* _WRITTEN REQUEST_
Can you write out, word for word, the part of the hash join prefetch post between "Thomas Munro-5" and "pursuit that idea.", inclusive?

* _PASSAGE TO READ_
>>>

Re: Experimenting with hash join prefetch

Thomas Munro-5
In reply to this post by Andrey Borodin-2
On Sun, Oct 14, 2018 at 11:11 PM Andrey Borodin <[hidden email]> wrote:

> > 14 окт. 2018 г., в 9:18, Thomas Munro <[hidden email]> написал(а):
> >
> > +               /* Prefetch the bucket for the next key */
> > +               uint32 next_hash = hash_uint32(DatumGetInt32(keyval) + 1);
> > +               uint32 next_bucket = next_hash % hashtable->nbuckets;
> > +               __builtin_prefetch(&hashtable->buckets.unshared[next_bucket]);
>
>
> +1, I also think that we should use __builtin_prefetch these days (years, actually).
> Exactly after listening Anastassia Ailamaki's (author of referenced paper) talk on VLDB I've proposed to do that for B-tree [0], but did not really pursuit that idea.
The above was obviously just a hard-coded hack that "knew" the next
key would be n + 1.  I've been wondering how you might abstract real
look-ahead with the shiny new TupleTableSlot design.  Here's a concept
I came up with: ExecScrollSlot(slot, 1) -> bool, to try to look ahead
to the next tuple if possible.  I suppose there could be a kind of
scrolling that actually consumes tuples (for true batch-mode tuple
processing in tight inner loops, for example hash table build), and
scrolling that merely peeks ahead (what I'm describing so far).  I'm
keen to hear other ideas about how that could look, because I know
that "vector" and "batch" mode tuple processing are ideas that people
have been bouncing around for a while.  Flame away.

POC patch attached.  I never got around to figuring out why it breaks
anti-joins (hence some regression test failures) or filling out
various other important details (see commit message for a list), but I
figured it was better on the mailing list than hiding in a drawer,
anyway.

<<<

* _DATASET RECORDS_
>>>

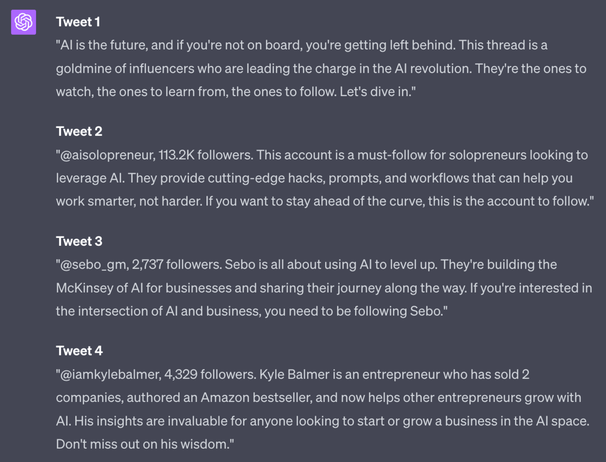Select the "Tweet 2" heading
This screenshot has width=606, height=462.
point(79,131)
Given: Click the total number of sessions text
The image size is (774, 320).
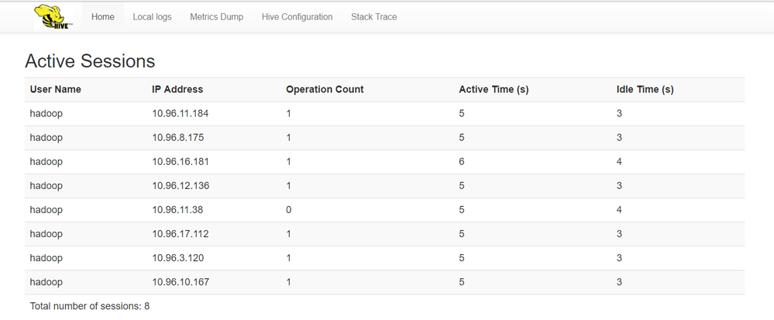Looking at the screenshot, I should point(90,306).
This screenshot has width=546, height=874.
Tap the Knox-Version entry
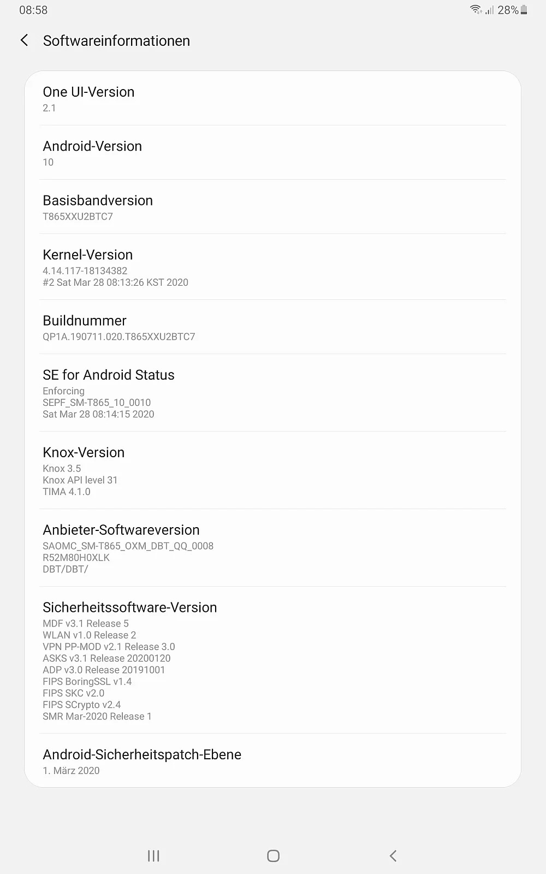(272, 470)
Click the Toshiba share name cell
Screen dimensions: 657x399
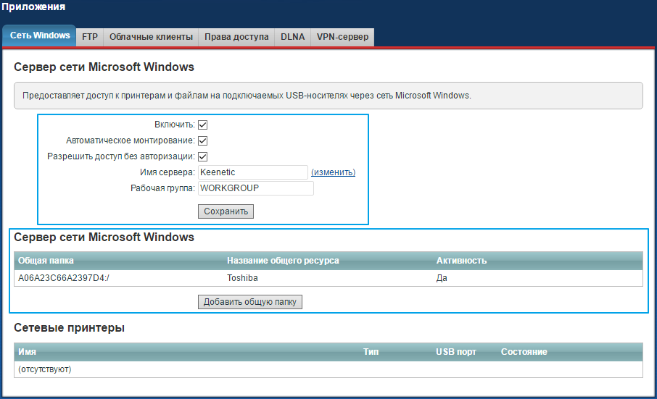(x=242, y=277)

<<<

* _SOLUTION_
Thomas Munro-5
In reply to this post by Andrey Borodin-2
On Sun, Oct 14, 2018 at 11:11 PM Andrey Borodin <[hidden email]> wrote:

> > 14 окт. 2018 г., в 9:18, Thomas Munro <[hidden email]> написал(а):
> >
> > +               /* Prefetch the bucket for the next key */
> > +               uint32 next_hash = hash_uint32(DatumGetInt32(keyval) + 1);
> > +               uint32 next_bucket = next_hash % hashtable->nbuckets;
> > +               __builtin_prefetch(&hashtable->buckets.unshared[next_bucket]);
>
>
> +1, I also think that we should use __builtin_prefetch these days (years, actually).
> Exactly after listening Anastassia Ailamaki's (author of referenced paper) talk on VLDB I've proposed to do that for B-tree [0], but did not really pursuit that idea.